The Department of Finance prepares the annual Levy Regulations following consultation with the Central Bank and the Credit Union Advisory Committee. These regulations come into force on 30 September each year and prescribe the rate of contribution or method of calculating the rate of contribution to the Resolution Fund.

In September 2023, my predecessor, Minister McGrath requested that the Department complete a comprehensive review of both the Credit Union Resolution and Stabilisation funds. A consultation paper was issued to the sector in July 2024 with a closing date for submissions of 27 September 2024. The feedback from this consultation process is being considered by the Department as part of its overall review of the funds.
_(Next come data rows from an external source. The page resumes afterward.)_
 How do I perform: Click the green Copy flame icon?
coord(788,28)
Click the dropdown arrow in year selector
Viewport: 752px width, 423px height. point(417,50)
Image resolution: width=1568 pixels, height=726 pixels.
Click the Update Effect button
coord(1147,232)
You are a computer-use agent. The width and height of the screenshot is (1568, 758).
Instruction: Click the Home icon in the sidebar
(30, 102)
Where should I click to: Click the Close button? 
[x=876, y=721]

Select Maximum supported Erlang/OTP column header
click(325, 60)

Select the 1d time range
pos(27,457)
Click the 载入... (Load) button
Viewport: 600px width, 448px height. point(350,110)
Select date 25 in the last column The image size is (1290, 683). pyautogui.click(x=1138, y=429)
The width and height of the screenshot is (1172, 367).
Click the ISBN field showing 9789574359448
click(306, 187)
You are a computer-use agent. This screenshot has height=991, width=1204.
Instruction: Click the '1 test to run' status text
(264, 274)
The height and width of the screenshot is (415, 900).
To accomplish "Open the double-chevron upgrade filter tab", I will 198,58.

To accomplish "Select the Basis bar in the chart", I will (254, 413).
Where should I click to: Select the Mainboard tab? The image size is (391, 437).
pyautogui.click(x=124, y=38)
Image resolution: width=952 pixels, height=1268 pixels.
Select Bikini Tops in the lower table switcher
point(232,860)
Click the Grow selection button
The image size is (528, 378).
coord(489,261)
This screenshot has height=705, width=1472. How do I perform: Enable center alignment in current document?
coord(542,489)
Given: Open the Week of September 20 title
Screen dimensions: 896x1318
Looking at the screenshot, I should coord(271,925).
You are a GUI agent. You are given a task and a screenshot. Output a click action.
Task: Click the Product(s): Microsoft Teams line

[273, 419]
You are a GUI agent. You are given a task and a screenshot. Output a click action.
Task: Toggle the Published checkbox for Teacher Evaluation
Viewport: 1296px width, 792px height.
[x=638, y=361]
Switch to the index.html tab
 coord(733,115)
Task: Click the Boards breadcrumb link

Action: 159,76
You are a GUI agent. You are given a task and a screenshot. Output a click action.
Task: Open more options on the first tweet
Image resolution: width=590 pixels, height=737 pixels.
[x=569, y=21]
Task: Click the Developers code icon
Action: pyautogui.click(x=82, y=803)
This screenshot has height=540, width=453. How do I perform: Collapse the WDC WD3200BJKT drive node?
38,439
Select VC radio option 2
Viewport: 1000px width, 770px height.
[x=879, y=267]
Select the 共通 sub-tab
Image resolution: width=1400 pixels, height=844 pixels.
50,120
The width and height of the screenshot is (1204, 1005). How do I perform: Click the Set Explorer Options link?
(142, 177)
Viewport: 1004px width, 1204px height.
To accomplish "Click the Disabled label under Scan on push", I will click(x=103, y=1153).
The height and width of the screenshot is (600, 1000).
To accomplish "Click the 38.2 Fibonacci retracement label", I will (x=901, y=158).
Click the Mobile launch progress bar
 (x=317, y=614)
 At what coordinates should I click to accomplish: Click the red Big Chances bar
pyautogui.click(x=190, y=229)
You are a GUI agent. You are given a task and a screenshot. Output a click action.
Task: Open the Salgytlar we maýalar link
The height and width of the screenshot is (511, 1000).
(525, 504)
This will inform the future structure and use of the Funds.

My Department convenes and chairs on a quarterly basis a meeting of departmental officials, the Central Bank of Ireland and the Representative and Associate bodies, ILCU, CUDA, CUMA and the NSF. This provides a forum to discuss credit union issues and the development of the credit union sector.

As outlined in the Programme for Government, this Government will support the sector in developing a strategy to ensure credit unions can fully leverage new opportunities. However, this will require leadership and significant collaboration in the sector. This is highlighted Retail Banking Review which states that “...the credit union sector and its leadership should develop a strategic plan to deliver business model changes that would enable the sector to safely and sustainably provide a universal product offering to all credit union members.”

Minister Troy is currently considering the most appropriate path forward to deliver an effective strategy for the sector.